Search code examples
pythonpython-itertoolstee

Why does a loop behave like this, (in conjunction with tee)?


I'm attempting to iterate over pairs of combinations.

Although I have figured out a better way of doing this, from both a conceptual and pragmatic perspective, this was my first impulse, and I'm wondering why it didn't work.

gen = itertools.combinations(range(1, 6), 3)
for i in gen:
  gen, gencopy = itertools.tee(gen)
  for j in gencopy:
    print(i, j)

Gives the following output:

(1, 2, 3) (1, 2, 4)
(1, 2, 3) (1, 2, 5)
(1, 2, 3) (1, 3, 4)
(1, 2, 3) (1, 3, 5)
(1, 2, 3) (1, 4, 5)
(1, 2, 3) (2, 3, 4)
(1, 2, 3) (2, 3, 5)
(1, 2, 3) (2, 4, 5)
(1, 2, 3) (3, 4, 5)

Which means that only one of the is is iterated across.

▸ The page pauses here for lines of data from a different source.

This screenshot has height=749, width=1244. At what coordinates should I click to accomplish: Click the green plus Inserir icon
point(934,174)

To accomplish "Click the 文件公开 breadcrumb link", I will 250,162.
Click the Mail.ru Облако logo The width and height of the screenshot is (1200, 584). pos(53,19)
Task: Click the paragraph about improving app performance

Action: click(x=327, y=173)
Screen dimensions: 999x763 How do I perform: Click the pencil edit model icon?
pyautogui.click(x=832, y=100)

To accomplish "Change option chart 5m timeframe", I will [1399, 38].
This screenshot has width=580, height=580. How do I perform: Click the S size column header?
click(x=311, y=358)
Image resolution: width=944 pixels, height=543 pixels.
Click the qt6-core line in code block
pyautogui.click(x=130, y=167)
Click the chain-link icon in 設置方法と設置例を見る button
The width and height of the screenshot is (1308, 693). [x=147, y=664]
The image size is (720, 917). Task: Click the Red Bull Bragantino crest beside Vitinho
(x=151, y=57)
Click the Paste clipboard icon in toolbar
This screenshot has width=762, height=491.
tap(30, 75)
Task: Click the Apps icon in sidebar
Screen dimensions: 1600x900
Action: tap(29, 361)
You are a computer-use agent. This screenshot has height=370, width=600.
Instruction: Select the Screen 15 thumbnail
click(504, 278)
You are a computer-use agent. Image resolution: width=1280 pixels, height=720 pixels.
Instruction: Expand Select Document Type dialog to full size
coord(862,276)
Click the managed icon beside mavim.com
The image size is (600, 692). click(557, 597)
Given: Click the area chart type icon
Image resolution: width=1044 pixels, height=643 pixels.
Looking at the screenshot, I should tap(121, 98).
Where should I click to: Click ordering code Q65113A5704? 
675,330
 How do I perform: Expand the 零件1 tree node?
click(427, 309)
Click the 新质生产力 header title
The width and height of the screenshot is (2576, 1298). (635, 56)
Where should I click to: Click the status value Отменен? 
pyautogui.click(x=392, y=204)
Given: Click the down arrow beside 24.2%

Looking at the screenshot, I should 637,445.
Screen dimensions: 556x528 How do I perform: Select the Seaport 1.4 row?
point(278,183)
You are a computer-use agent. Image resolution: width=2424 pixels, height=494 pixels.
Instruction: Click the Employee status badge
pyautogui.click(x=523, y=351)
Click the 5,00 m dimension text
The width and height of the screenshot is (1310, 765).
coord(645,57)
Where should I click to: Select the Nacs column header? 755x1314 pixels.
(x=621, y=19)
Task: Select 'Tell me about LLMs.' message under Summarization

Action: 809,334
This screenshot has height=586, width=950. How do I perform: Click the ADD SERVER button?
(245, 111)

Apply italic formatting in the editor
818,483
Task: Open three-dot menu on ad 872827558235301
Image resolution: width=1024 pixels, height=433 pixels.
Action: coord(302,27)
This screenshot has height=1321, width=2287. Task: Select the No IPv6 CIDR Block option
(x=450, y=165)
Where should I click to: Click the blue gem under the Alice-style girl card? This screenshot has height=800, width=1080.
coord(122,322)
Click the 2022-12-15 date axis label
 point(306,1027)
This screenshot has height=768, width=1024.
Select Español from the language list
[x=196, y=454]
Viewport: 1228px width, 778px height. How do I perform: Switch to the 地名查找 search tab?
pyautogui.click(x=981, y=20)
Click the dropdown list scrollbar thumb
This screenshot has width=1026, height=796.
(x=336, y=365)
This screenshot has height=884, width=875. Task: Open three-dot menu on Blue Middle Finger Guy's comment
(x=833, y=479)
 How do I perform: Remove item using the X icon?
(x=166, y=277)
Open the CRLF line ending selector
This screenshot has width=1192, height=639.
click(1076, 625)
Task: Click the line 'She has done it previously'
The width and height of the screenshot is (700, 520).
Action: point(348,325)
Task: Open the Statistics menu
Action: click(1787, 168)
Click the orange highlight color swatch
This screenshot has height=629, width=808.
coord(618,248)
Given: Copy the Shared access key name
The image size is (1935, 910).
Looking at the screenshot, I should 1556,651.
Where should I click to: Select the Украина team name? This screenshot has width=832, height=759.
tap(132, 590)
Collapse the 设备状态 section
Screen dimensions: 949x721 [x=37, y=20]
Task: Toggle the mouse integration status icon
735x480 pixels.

However if I change the tee line to:

_, gencopy = itertools.tee(gen)

I get the full set of expected pairs.

(Note: I have since figured out that the best way to perform this is to simply feed the generator back through itertools.combinations to get back combinatorical pairs and avoid the performance issues that the documentation claims to be present with tee. However, I'm curious about the behavior of the for loop and why changing the generator in this manner is causing it to bail early.)


Solution

  • from the documentation:

    Once tee() has made a split, the original iterable should not be used anywhere else; otherwise, the iterable could get advanced without the tee objects being informed.

    The idea of tee when using more than 1 iterator in output is to share the objects between iterators (to each one is "consuming" the original list).

    This itertool may require significant auxiliary storage (depending on how much temporary data needs to be stored). In general, if one iterator uses most or all of the data before another iterator starts, it is faster to use list() instead of tee().

    Exactly what happens in your case: the inner loop consumes all the data, and the outer loop exits at once.

    Workaround that the documentation suggests:

    gen = list(itertools.combinations(range(1, 6), 3))
    for i in gen:
      for j in gen:
        print(i, j)
    

    but of course this may have a high memory footprint, since you "kill" the generator feature right from the start. So your idea of using combinations instead of a double loop is probably best.

    A related Q&A: How to clone a Python generator object?